Solution : valoriser le métier
Pour l’enseignante du CSSDM qui doit rester anonyme, la solution au problème de la pénurie passe par la valorisation du métier d’enseignant pour que plus de gens s’inscrivent au baccalauréat en enseignement et qu’il y ait plus de diplômés. Pour cela, il faut augmenter la qualité des conditions de travail des enseignant(e)s.
Pour l’instant, les enseignant(e)s ont une surcharge de travail due notamment à la hausse du nombre d’élèves, à l’intégration d’élèves en difficultés dans des classes ordinaires, et à une augmentation des tâches administratives à accomplir.
Le salaire à l’entrée des enseignant(e)s au primaire est de 46 000 $ au Québec. Ce sont les moins bien payés du Canada. Les diplômés ont beaucoup de dettes étudiantes puisqu’ils ont eu plusieurs stages à faire durant leurs études, ce qui les empêche de travailler ailleurs. Seul le dernier des stages obligatoires est rémunéré.
Trop de pression
Une autre raison de la pénurie d’enseignant(e)s est la détresse psychologique que vivent ces enseignant(e)s.
« Il est très difficile pour chacun d’entre nous d’accepter que nos élèves ne reçoivent pas les services dont ils ont besoin. Il y a un manque énorme de ressources en orthopédagogie, psychoéducation, orthophonie, psychologie, sans parler de la forte pression des parents, et c’est l’enseignant(e) qui doit alors assumer ces rôles alors qu’il sait très bien qu’il n’a pas la formation et les ressources pour le faire », explique l’enseignante anonyme.
Cette pression crée chez les enseignant(e)s de l’épuisement et de l’anxiété qui, après quelque temps, deviennent trop importants pour certains. C’est à ce moment que l’enseignant(e) demande un congé de maladie qui entraine la succession de suppléants.
Ces congés sont habituellement renouvelés chaque mois. Ces contrats de courte durée sont très peu attrayants pour les suppléants, privés de sécurité d’emploi. Ils savent aux quatre semaines s’ils restent ou s’ils partent.
Pareil au service de garde
La même pénurie existe chez les éducateurs et éducatrices en service de garde. L’éducatrice remplaçante anonyme qui a contacté le jdv affirme que même quelqu’un sans formation ni qualification peut être appelé à travailler.
Ce n’est, selon elle, pas un emploi pour lequel il est intéressant de postuler, car il n’offre pas beaucoup d’heures.
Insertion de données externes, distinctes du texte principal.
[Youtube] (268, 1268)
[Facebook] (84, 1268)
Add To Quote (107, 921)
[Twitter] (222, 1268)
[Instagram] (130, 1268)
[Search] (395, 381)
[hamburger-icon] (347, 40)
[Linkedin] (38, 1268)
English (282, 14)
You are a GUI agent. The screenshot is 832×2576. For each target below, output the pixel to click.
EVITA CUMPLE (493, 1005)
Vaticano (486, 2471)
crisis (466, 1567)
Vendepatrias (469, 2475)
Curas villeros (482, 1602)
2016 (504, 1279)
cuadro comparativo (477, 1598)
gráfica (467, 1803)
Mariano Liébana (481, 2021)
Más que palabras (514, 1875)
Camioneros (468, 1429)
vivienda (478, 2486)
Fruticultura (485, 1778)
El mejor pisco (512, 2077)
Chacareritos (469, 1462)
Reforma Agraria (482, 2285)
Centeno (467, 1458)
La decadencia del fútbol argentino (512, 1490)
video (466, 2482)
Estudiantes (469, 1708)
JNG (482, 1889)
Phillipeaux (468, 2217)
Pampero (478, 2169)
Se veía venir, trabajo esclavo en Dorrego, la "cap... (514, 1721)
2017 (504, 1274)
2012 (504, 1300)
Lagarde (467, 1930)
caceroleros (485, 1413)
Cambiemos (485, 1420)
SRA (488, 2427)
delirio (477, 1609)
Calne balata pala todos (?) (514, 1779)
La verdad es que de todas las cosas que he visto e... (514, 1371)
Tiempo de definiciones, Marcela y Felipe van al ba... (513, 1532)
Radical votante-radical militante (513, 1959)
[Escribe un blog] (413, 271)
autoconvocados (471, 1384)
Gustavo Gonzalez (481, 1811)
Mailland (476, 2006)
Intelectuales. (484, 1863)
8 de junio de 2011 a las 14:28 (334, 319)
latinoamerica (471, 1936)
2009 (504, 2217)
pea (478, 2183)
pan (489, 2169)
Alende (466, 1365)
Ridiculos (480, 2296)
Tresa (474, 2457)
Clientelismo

La moyenne est de 15 heures par semaine pour un poste permanent puisque les éducateurs ne sont pas requis pendant les heures de classes.
L’éducatrice croit qu’une restructuration devrait être faite pour offrir des horaires plus adaptés. Elle propose que les éducateurs et éducatrices puissent faire d’autres tâches pendant la journée comme aider les enseignant(e)s débordés. Tout le monde y gagnerait.
Pénurie en temps de pandémie
L’enseignant de l’école Saint-Gérard, Alex Pelchat, craint la rentrée 2020. Il croit que le manque de professeurs va être un enjeu majeur.
« Ça va être l’enfer! », s’exclame-t-il.
Déjà qu’il sait qu’il est difficile de remplacer un professeur en temps normal, il croit que la situation sera bien pire lors de la prochaine année qui s’annonce sous le signe de la pandémie et une possible deuxième vague. Il risque, selon lui, d’y avoir plus d’absences à cause de la COVID-19, notamment si un enseignant ou un de ses proches contracte la maladie. Les enseignantes enceintes, ceux immunosupprimés et ceux de plus de 70 ans vont aussi être retirés.
« La pénurie d’enseignant va juste empirer », conclut-il.